- Theatrical release poster
- Directed by: Albert Herman
- Written by: Jack Jevne
- Produced by: Ralph M. Like
- Starring: Rex Lease Bobby Nelson Blanche Mehaffey
- Cinematography: Arthur Reed
- Edited by: Carl Himm
- Production companies: Stage and Screen Productions
- Distributed by: State Rights Superior Talking Pictures
- Release date: November 1935 (US);
- Running time: 61 minutes
- Country: United States
- Language: English

= The Cowboy and the Bandit =

1935 film directed by Albert Herman

The Cowboy and the Bandit is a 1935 American Western film directed by Albert Herman, starring Rex Lease, Bobby Nelson, and Blanche Mehaffey.

==Cast==
- Rex Lease as Bill
- Bobby Nelson as Bobbie [Barton]
- Blanche Mehaffey (credited as Janet Morgan) as Alice
- Dick Alexander as Scarface
- Adabelle Driver as Mother Alexander Barton
- Bill Patton as Whitey
- Hal Taliaferro (credited as Wally Wales) as Chuck
- William Desmond as Sheriff
- Franklyn Farnum as Dealer
- Art Mix as Luke Short

==Reception==
The Elizabethton Star gave the picture a good review, stating, "This new film is an extra special variety of action thrill drama for it has everything that a feature picture should have: drama, comedy and added to that stunt riding, hair trigger excitement." The felt the performances of Lease, Nelson and Desmond were excellent, and also commended the job of Nelson, Wally Wales, Mix, and Farnum, among several others in the cast.

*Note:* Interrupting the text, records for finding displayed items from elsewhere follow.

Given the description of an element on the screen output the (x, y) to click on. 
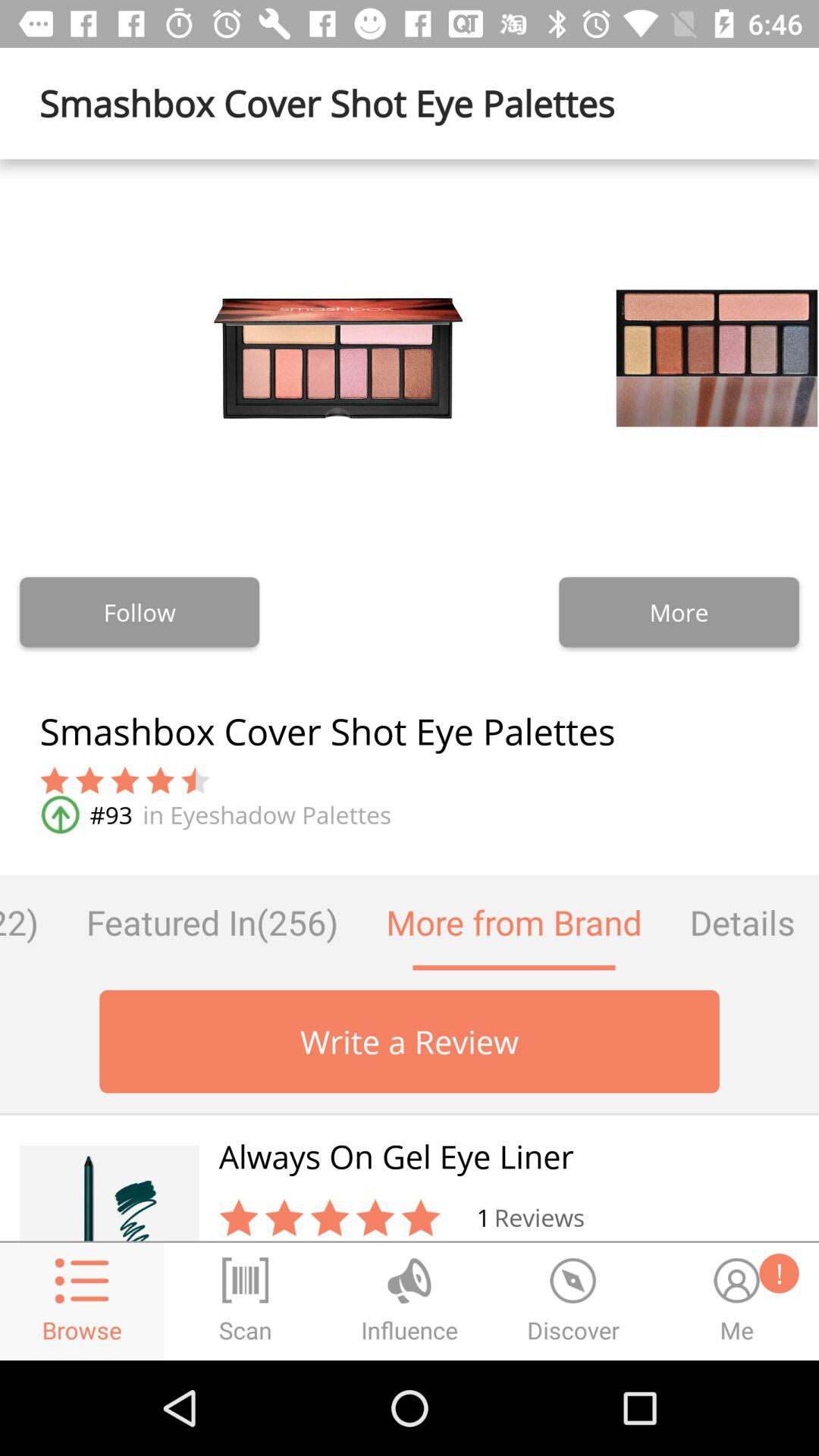
turn on the icon above the smashbox cover shot (139, 612)
Given the description of an element on the screen output the (x, y) to click on. 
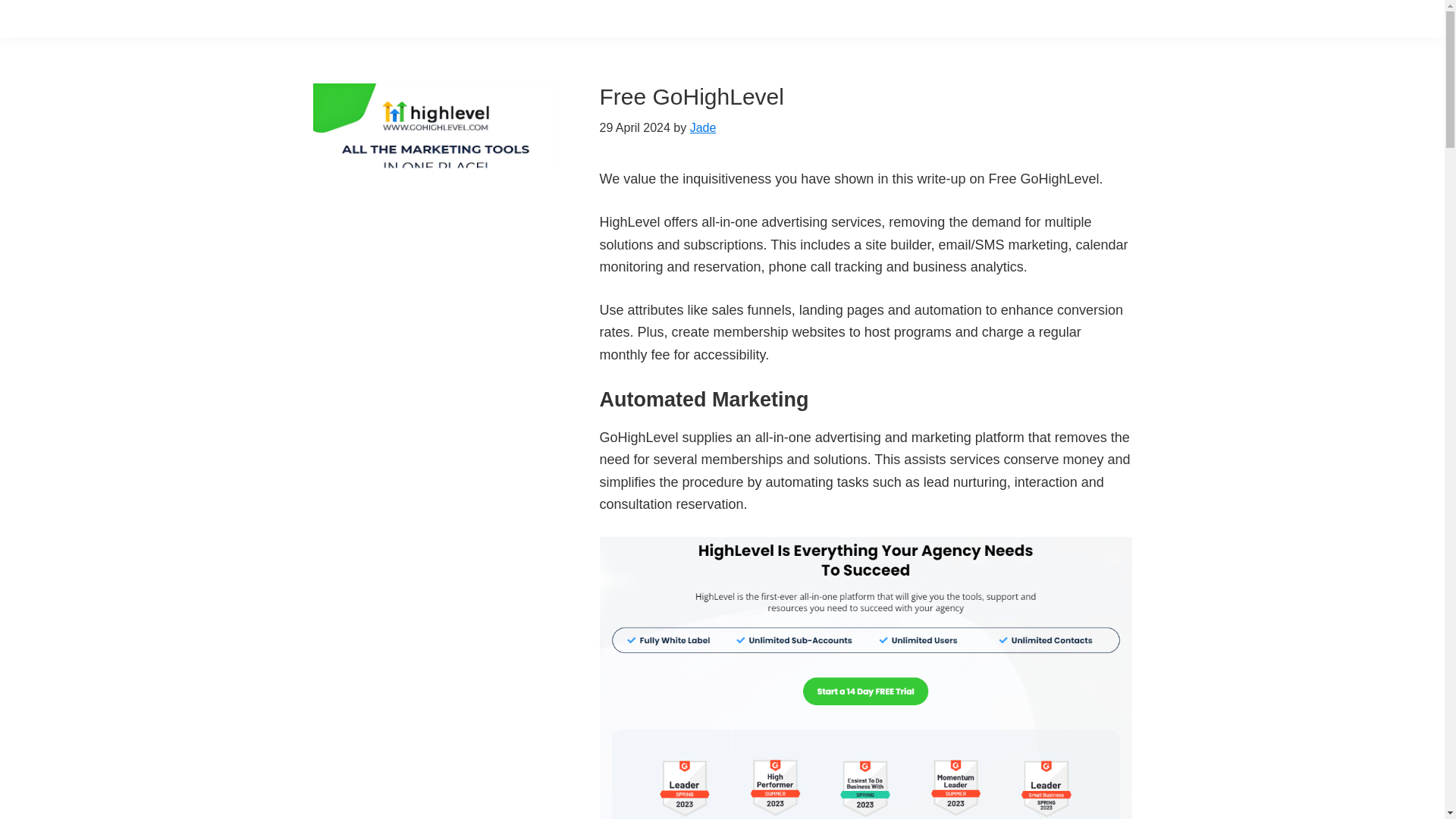
Jade (703, 127)
Given the description of an element on the screen output the (x, y) to click on. 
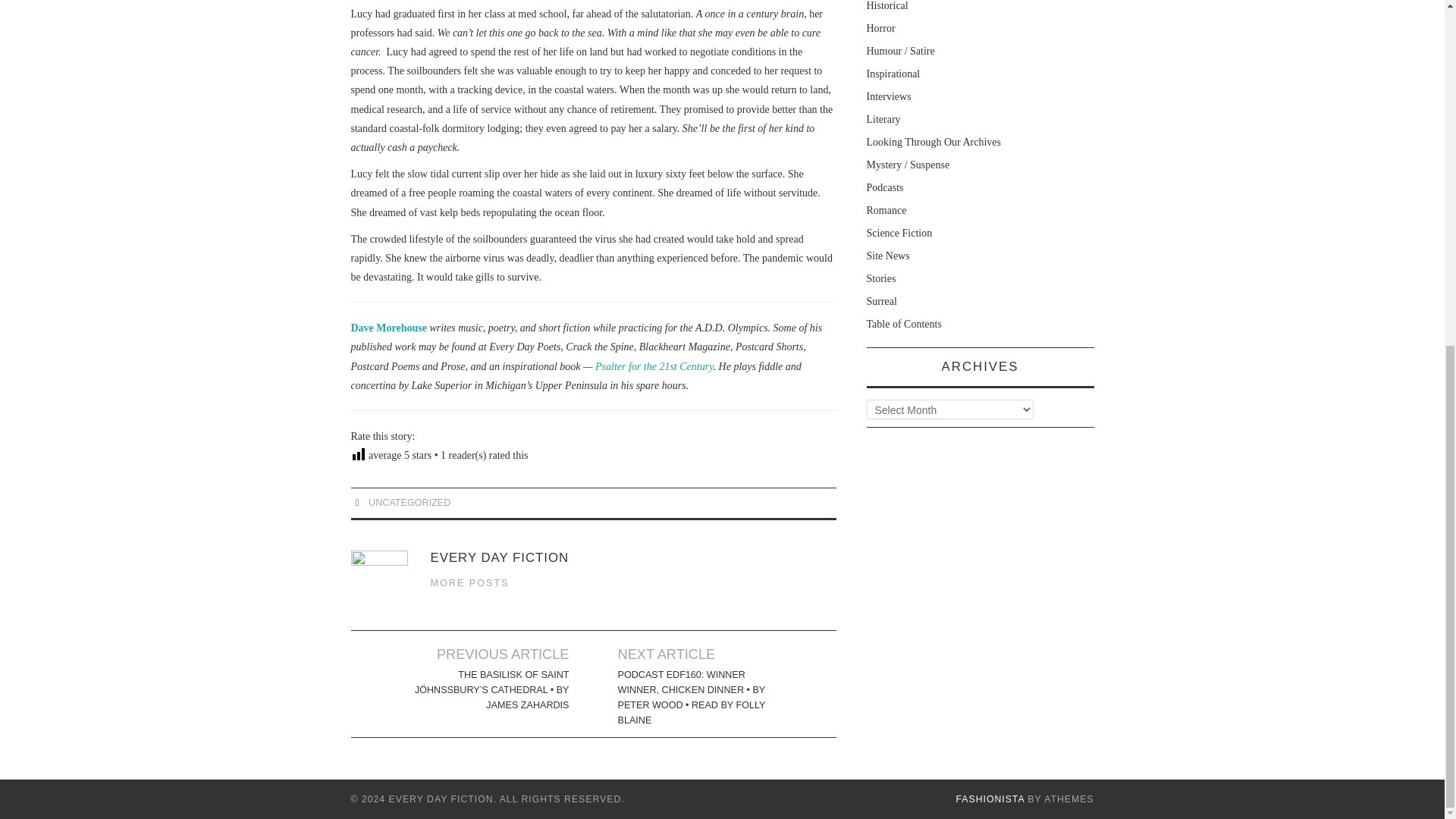
Psalter for the 21st Century (654, 366)
Looking Through Our Archives (933, 142)
Inspirational (893, 73)
Horror (880, 28)
Literary (882, 119)
Historical (886, 5)
Interviews (888, 96)
Dave Morehouse (388, 327)
MORE POSTS (469, 583)
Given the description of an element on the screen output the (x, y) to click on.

They also commended the story by Jevne. The Herald-Palladium also gave the film a good review. They called Jevne's script, "well constructed", stating that he did well to get "away from the usual trite Western themes". They complimented Herman's direction, and complimented the acting of Nelson, Potel and Morgan. They called the film, "one of the best pictures of its type that has come out of Hollywood in a long, long time." The Anniston Star gave the film a good review as well, stating that Jevne's script was a "well constructed plot".